Rows are observations. Columns are variables. filter() works on rows; select() works on columns.

3.11 mutate(): Create Variables

mutate() creates new variables or rewrites existing ones. In the next example, round() makes GDP per capita easier to read, and log10() creates a transformed variable that will be useful for plotting.

gap |>
  mutate(
    gdp_pc_round = round(gdpPercap),
    log_gdp_pc = log10(gdpPercap)
  ) |>
  select(country, gdpPercap, gdp_pc_round, log_gdp_pc)

round(gdpPercap) rounds each value in the gdpPercap column. log10(gdpPercap) takes the base-10 logarithm. The original variable remains unless you explicitly overwrite it.
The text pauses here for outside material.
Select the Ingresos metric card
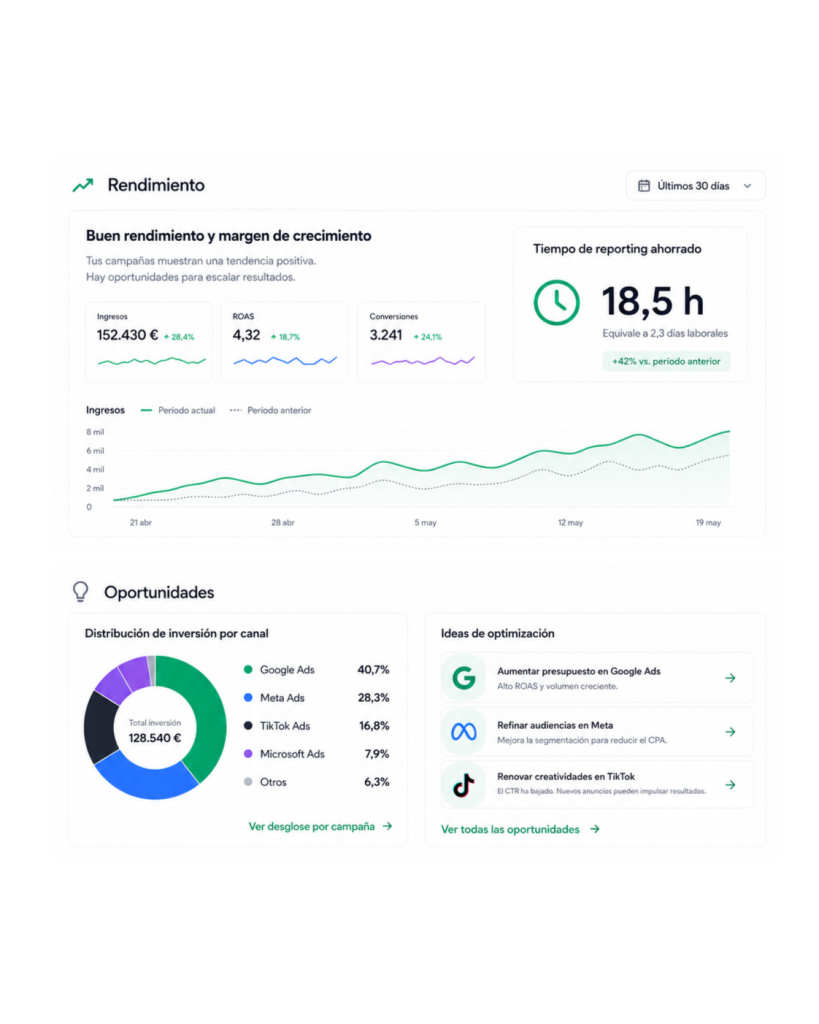The image size is (819, 1024). click(149, 342)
3.12 group_by() And summarize(): Aggregate Data

Many plots need data at a different level than the imported file. For example, the Gapminder data are country-year observations, but we may want a continent-level summary.

continent_summary <- gap |>
  group_by(continent) |>
  summarize(
    median_life_exp = median(lifeExp, na.rm = TRUE),
    median_gdp_pc = median(gdpPercap, na.rm = TRUE),
    n_countries = n_distinct(country)
  )

continent_summary

na.rm = TRUE tells functions such as median() to ignore missing values. Without it, one missing value can make a summary missing.

3.13 Readable Pipelines

Long pipelines are easier to read when each verb gets its own line and arguments are indented consistently.

gap |>
  filter(year == 2007) |>
  mutate(gdp_pc_round = round(gdpPercap)) |>
  group_by(continent) |>
  summarize(
    median_life_exp = median(lifeExp, na.rm = TRUE),
    median_gdp_pc = median(gdp_pc_round, na.rm = TRUE)
  ) |>
  arrange(desc(median_life_exp))

The line breaks are not just style. They make the data workflow visible. Each line is one transformation.

3.14 Joins

Joins combine two tables using one or more key variables. A common pattern is to keep all rows from the main table and add matching columns from a smaller lookup table. That is a left_join(), another dplyr function.

region_notes <- tibble(
  continent = c("Africa", "Americas", "Asia", "Europe", "Oceania"),
  example_note = c(
    "Many countries, large range of outcomes",
    "Includes North, Central, and South America",
    "Large population range",
    "High median life expectancy in many examples",
    "Small number of countries in many teaching datasets"
  )
)

continent_summary |>
  left_join(region_notes, by = "continent")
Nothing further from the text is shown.